For Immediate Release, October 16, 2010
Contact: Tierra Curry, Center for Biological Diversity, (928) 522-3681
EPA Recommends Denial of Water Permit for Disastrous
Mountaintop Removal Mine in West Virginia
HUNTINGTON, W.V.— In a blow to the largest mountaintop removal project ever proposed, a regional administrator at the Environmental Protection Agency has recommended denying the Clean Water Act permit for the controversial Spruce Mine in Logan County, W.V. If the agency’s Office of Water follows that recommendation later this year, it will be the first time the agency has retroactively denied a mining permit. The proposed mountaintop removal mine would destroy 2,300 acres of forest and bury nearly seven miles of streams. The recommended veto is based on water pollution impacts including downstream fish kills.
“Although they’ve made a lot of noise about it, the EPA has yet to save a single mountaintop from the devastation of mountaintop removal. This is the agency’s chance to walk their talk and prevent further loss of wildlife habitat and drinking water in a county that has already lost 15 percent of its land to surface coal mining,” said Tierra Curry, Appalachia native and biologist at the Center for Biological Diversity.
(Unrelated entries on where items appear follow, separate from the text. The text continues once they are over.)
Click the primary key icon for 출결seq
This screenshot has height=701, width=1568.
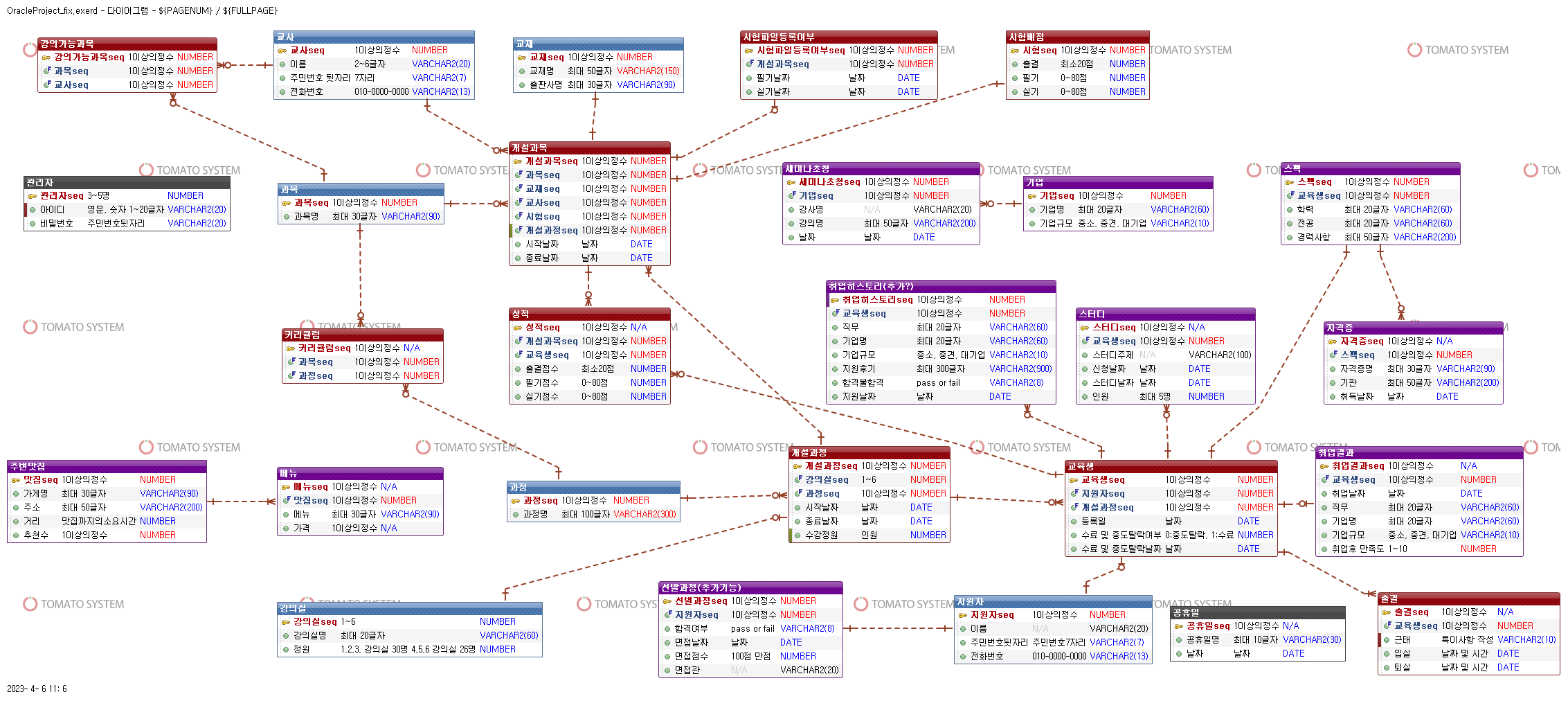click(x=1387, y=612)
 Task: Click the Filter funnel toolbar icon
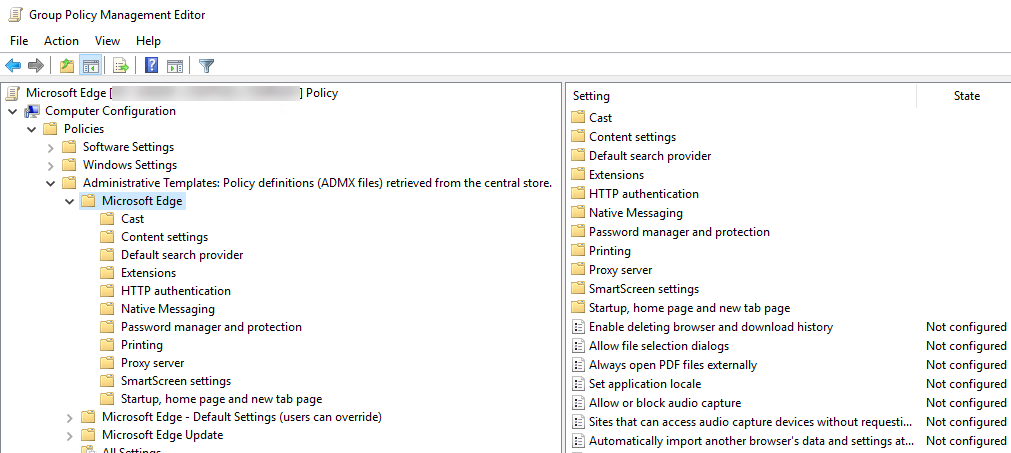pos(207,66)
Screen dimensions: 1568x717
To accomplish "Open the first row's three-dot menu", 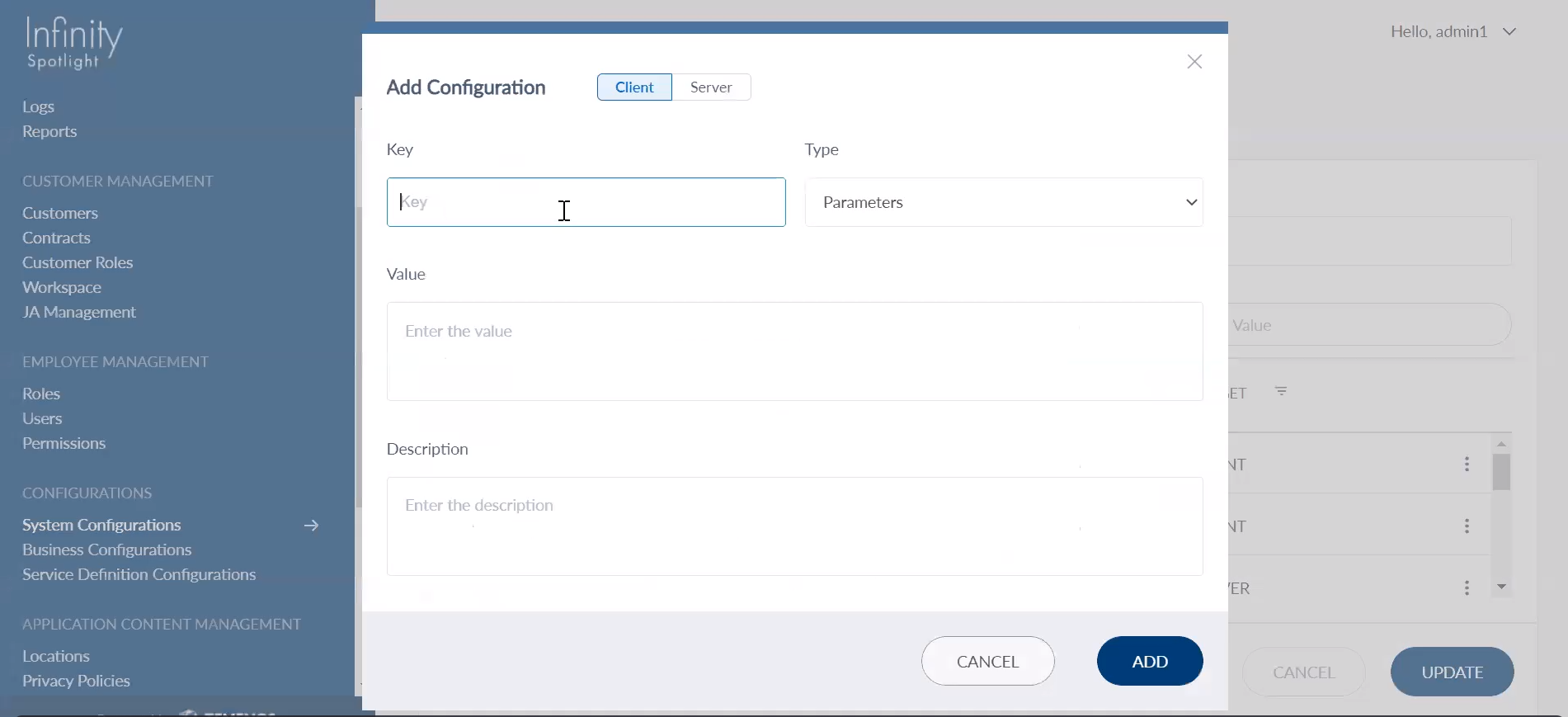I will (x=1467, y=465).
Local citizens have been fighting the Spruce Mine proposal since 1998 when the original project intended to bury more than 10 miles of streams and destroy more than 3,100 acres of forest. The EPA will now consult with the U.S. Army Corps of Engineers, the mining company, and state officials over the future of the permit. The agency received 50,000 public comments on the proposal. The mining company, Arch Coal, is suing EPA over the delayed permit.
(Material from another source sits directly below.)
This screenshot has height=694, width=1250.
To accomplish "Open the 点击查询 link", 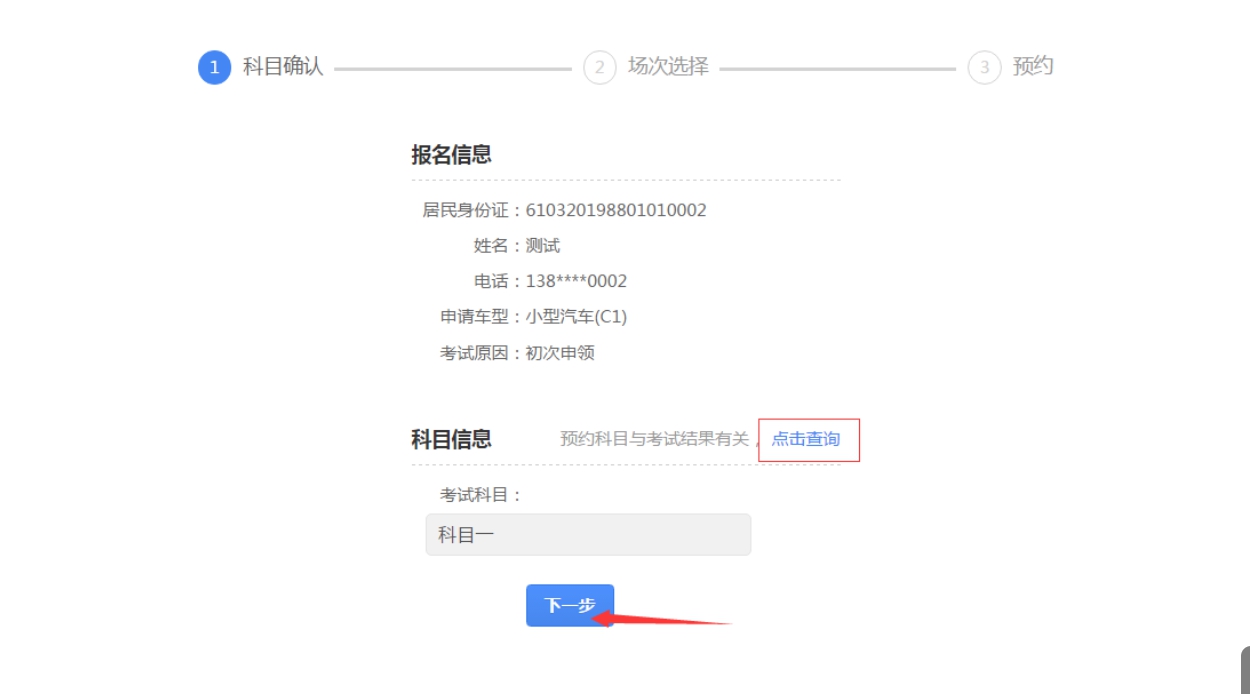I will tap(805, 439).
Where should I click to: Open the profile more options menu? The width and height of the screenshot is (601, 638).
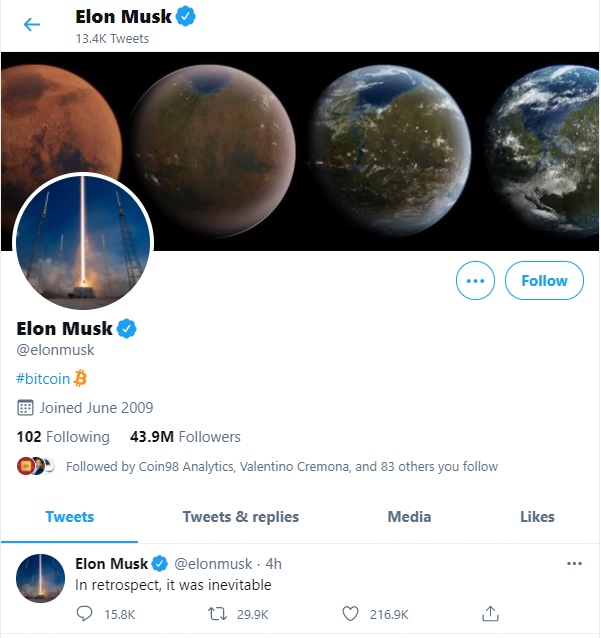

Although the EPA has increased scrutiny of surface coal mining permits in Appalachia, the agency has not yet stopped a project. In January, the EPA approved the delayed Clean Water Act permit for the Hobet 45 mine after the company agreed to bury three miles of stream instead of the planned six miles. In late June the agency, without publicly announcing the decision, approved the permit for the Pine Creek Mine that will destroy three miles of stream and 760 acres of hardwood forest.
Pollution from mountaintop removal mining has been found to cause deformities and reproductive failure in downstream wildlife and has been associated with cancer clusters in communities exposed to high levels of coal mining activity. Mountaintop-removal coal mining has already destroyed more than 500 mountains, more than 1 million acres of hardwood forest, and more than 2,000 miles of streams in Appalachia.